A Quinta Turma do Superior Tribunal de Justiça (STJ) concedeu habeas corpus a um advogado para declarar a nulidade das escutas telefônicas apresentadas como prova contra ele, no curso de uma investigação. O colegiado determinou, ainda, que essa prova fosse retirada dos autos. A decisão foi unânime.
O advogado foi contratado por uma mãe para acompanhar inquérito policial instaurado depois que ela relatou abusos sexuais que teriam sido cometidos contra sua filha. O investigado era o próprio pai da criança.
No curso da investigação, quando o advogado mantinha contato com sua cliente, as ligações telefônicas foram interceptadas pelo então investigado, que apresentou o conteúdo das gravações à delegacia de polícia.
Disso resultou a instauração de inquérito policial e ajuizamento de ação penal contra o advogado, que teria exigido da cliente determinada quantia a pretexto de influir em ato praticado por funcionário público.
Interceptação ilegal
A defesa do advogado sustentou que ele era alvo de constrangimento ilegal, pois a ação penal estaria baseada em prova ilícita.

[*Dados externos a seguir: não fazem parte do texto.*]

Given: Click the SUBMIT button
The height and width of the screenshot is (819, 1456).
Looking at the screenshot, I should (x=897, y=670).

Segundo ela, a interceptação telefônica não teve autorização judicial, o que afastaria a legitimidade para compor o conjunto probatório utilizado para embasar a ação penal.

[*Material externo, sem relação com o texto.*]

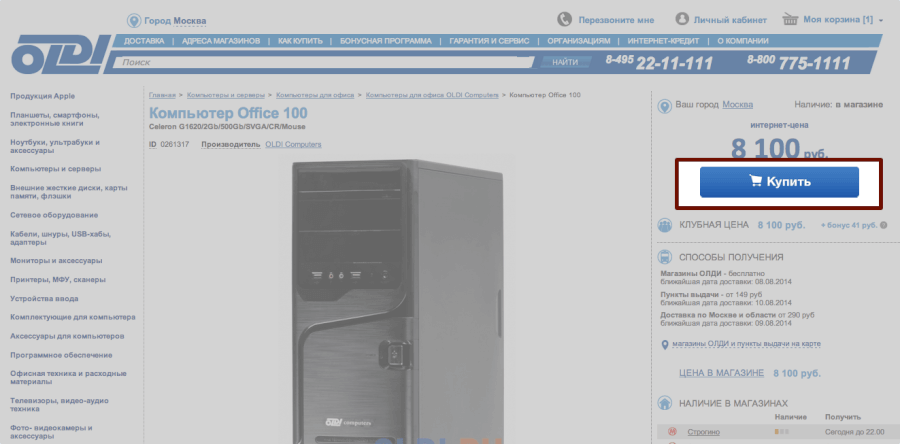The image size is (900, 444).
Task: Go to Компьютеры и серверы sidebar category
Action: tap(55, 169)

Alegou, ainda, que a ratificação posterior da cliente sobre o conteúdo das gravações não serviria para legitimar a prova apontada como ilícita, tal como decidiu o Tribunal de Justiça de São Paulo, pois essa confirmação teria sido feita sob forte coação, dado o medo que ela sentiria de seu então marido.
Autorização necessária
Segundo o relator do habeas corpus, ministro Jorge Mussi, embora as gravações tenham sido obtidas pelo esposo da cliente do advogado com a intenção de provar a sua própria inocência, é certo que não obteve a indispensável autorização judicial, razão pela qual se tem como configurada a interceptação de comunicação telefônica ilegal.
"Não se pode admitir que nenhum tipo de interceptação telefônica seja validamente inserida como prova em ação penal sem a prévia autorização judicial, oportunidade na qual o magistrado realiza o controle de legalidade e necessidade da medida invasiva, em respeito à garantia constitucional que, frise-se, apenas em hipóteses excepcionais pode ser afastada", destacou o ministro.